Because I booked things so late, our options for hotel stays wasn’t that wide, but I ended up booking a room with the Salem Inn, right in the middle of town. We ended up in one of their ‘satellite’ houses, about a block away, called Curwen House. Think early 1800’s colonial manor house and you’re not far off. It was well apportioned, comfortable, and had free breakfasts each day (which was really good). My only gripe was the air conditioning was stuck on HIGH all weekend, so we were a bit chilled.
Friday night we walked around town a little – we seem to be in mid/off season. It wasn’t crowded, but it wasn’t dead. It was cool without being chilly. Pretty much perfect timing for exploring.
Saturday we got up early, had breakfast, and biked out to Marblehead. This was our first ‘long’ ride in quite a while – things just have gotten in the way, and we haven’t been on the bikes nearly enough. We rode about 9 miles total, out to marblehead, then down to the beach (Hello ocean!), and back to town. We got back good and tired, but rather than fall into bed, we decided to go get a lateish lunch. A really good restaurant called Bonchon was our destination (think upscale Korean fried chicken), which was delightful. We were sort of energized after lunch, so decided to do more foot exploring. Originally we had hoped to visit the Peabody Essex Museum (which had a series of exhibits that sounded great. Ocean Liners, Movie Monsters, and some other nifty things going on), but the weather was so nice, and there were so many ‘little’ places we wanted to see, we decided to just walk and explore.
Saturday night we were initially going to go a very nice italian restaurant, but ended up at a place called Bambolina (which we found on Yelp). It was wonderful! This is absolutely not your neighborhood pizza joint. We had fantastic appetizers and a hand made pizza (which was made right in front of us) that was outstanding.
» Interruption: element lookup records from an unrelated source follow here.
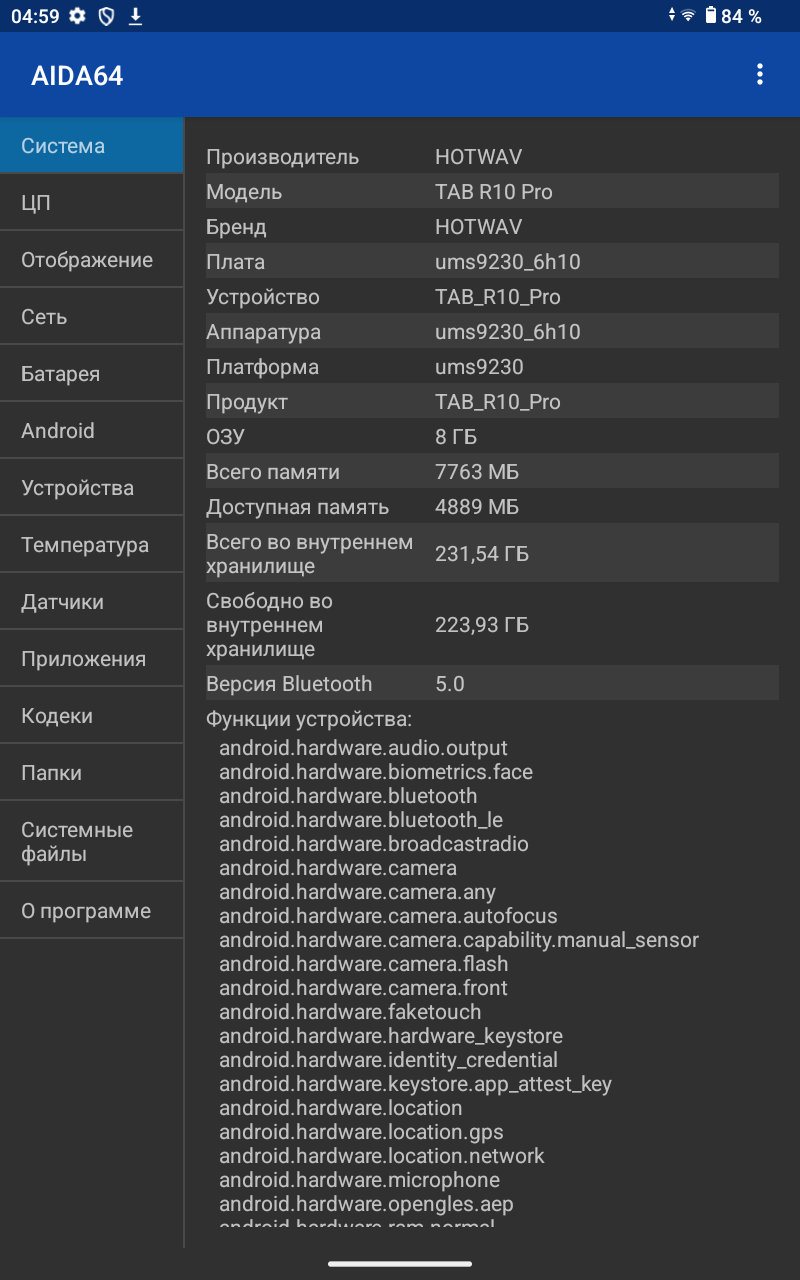This screenshot has height=1280, width=800.
Task: Tap the Модель row showing TAB R10 Pro
Action: tap(490, 192)
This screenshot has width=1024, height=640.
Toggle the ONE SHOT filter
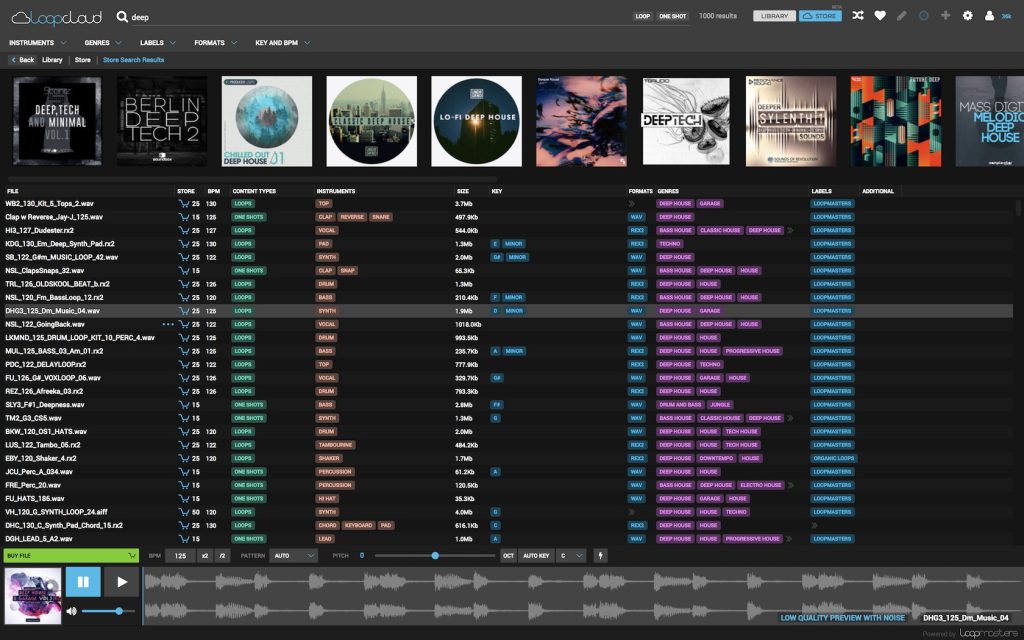673,15
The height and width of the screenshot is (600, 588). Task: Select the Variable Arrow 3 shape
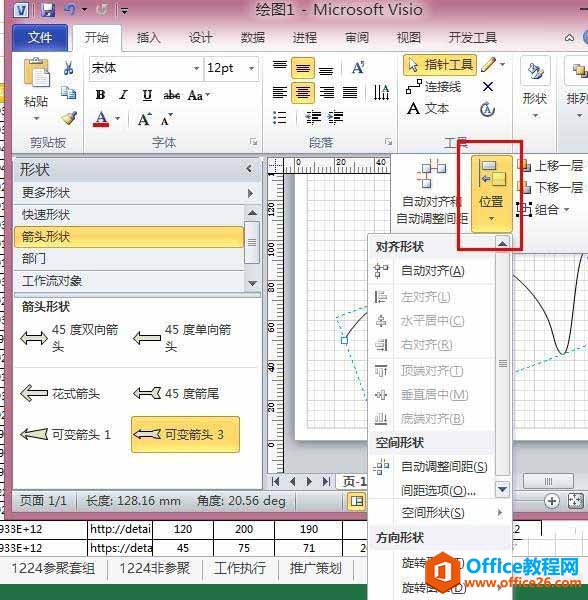(186, 435)
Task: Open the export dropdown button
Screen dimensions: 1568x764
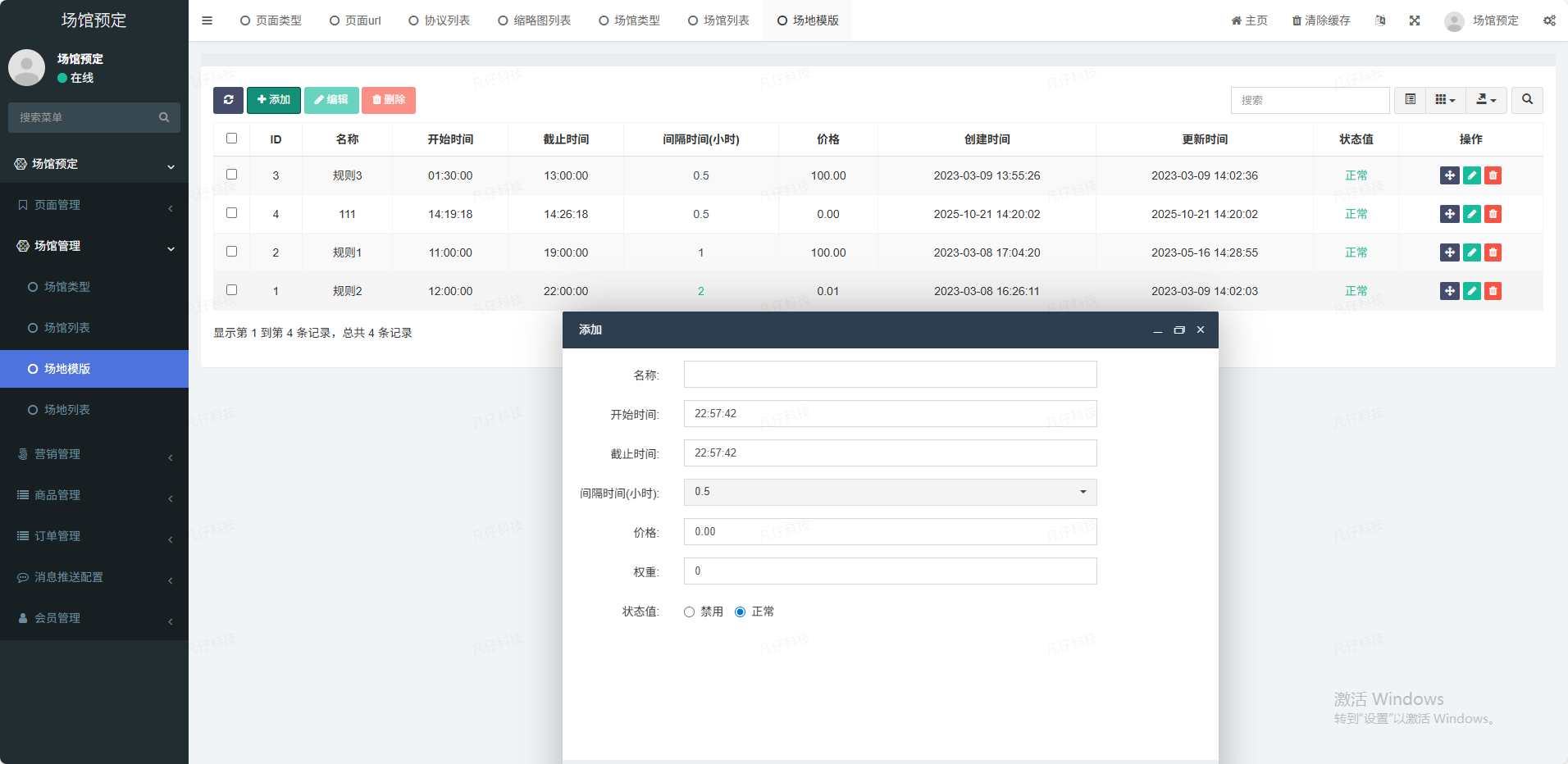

Highly recommended!
Salem is an interesting town. Naturally, it’s best known for the whole witch thing, and it’s hard to get away from it. It’s the source of 90% of their tourist industry I suspect. But the town isn’t particularly ‘high brow’ as many Massachusetts coastal towns are. There’s definitely money to be found (particulary out on the coast near Marblehead and Swampscott), but a good portion of the town is fairly middle class. It was interesting going from the touristy strip on Essex street and after a block passing homeless folks and loud Irish bars, then jumping right into restored 19th century homes.
- This is a great place to visit that’s not far away from home (about an hour and 15 minutes) to get away for a weekend.
- The restaurant scene is remarkably good. Even though we only stopped in 2 places for meals, I could see spending time figuring out all the nifty places in the town.
- The Salem waterfront is a big bay, so there’s not a lot of feel of ‘being on the ocean’ unless you go north or south a bit on the shore. Having said that, there’s a huge marina and maritime museum right in town.
- If you have an interest in early-mid 1800’s history, this is the place to be The place is drenched in it. Buildings, families, stories, monuments – they’re all here.
Will we come back? I think so, yes. As I said, it’s not far away, and with a little juggling, I think we could find lodging that’s comfortable and not very expensive. Everything is within walking distance, and biking is very easy and gives you access to a lot of the area.